The costs and benefits of internal control reporting responsibilities are controversial. I believe that, once we get through the initial round of reviews and control enhancements -- which may take several years -- the benefits in terms of more reliable financial reporting, as measured by fewer restatements and SEC financial reporting enforcement actions, will be clear. The Board is committed to monitoring costs, especially the impact on small issuers, and to making mid-course corrections if necessary.
In conclusion, I believe that the Board has made tremendous progress during the last two years in turning the blueprint that Congress gave us for a new model of auditor oversight into a reality. While we still have a long way to go, at age two the state of the PCAOB is excellent.

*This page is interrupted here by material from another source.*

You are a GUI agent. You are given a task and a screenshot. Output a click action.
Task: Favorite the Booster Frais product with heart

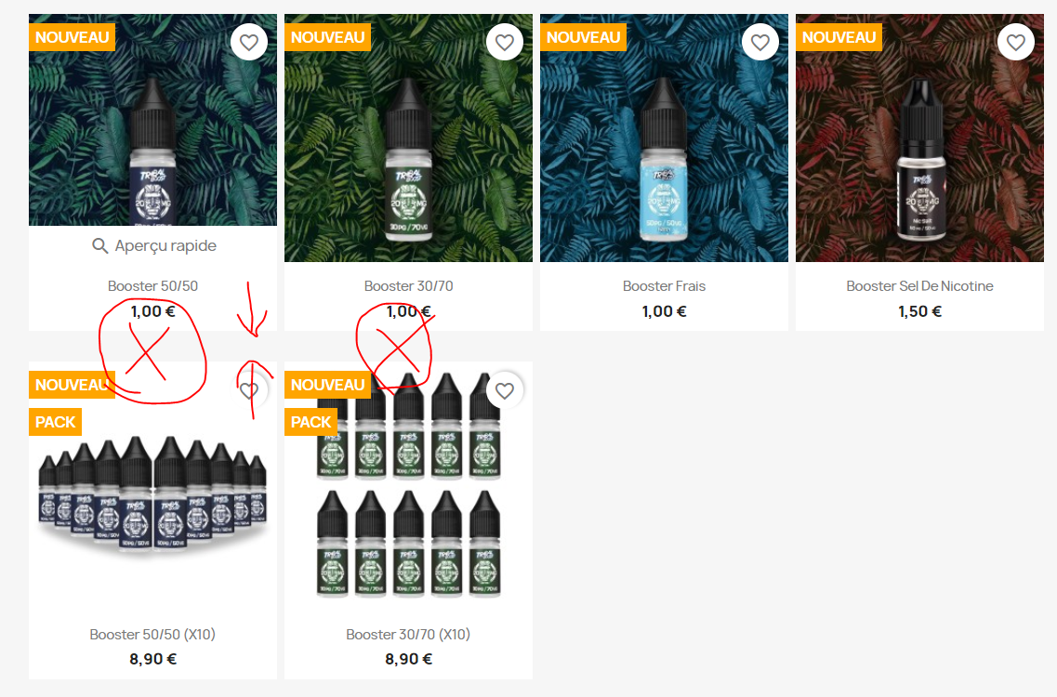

The real question, however, is not the state of our organization -- it is the state of the public’s confidence in auditing and financial reporting. Without the investing public’s confidence, our securities markets -- the envy of the world and the engine of our national prosperity -- would cease to operate. Overcoming the public skepticism about financial reporting that has grown up over the last several years is a goal which should be as important -- actually, more important -- to those of you in this room as it is to those of us at the Board. I hope that each of you will take an interest in our work and feel that you have a stake in our success.
I would be happy to answer any questions.
* The views expressed herein are solely those of the author and are not necessarily those of the Public Company Accounting Oversight Board or any of its other members or staff.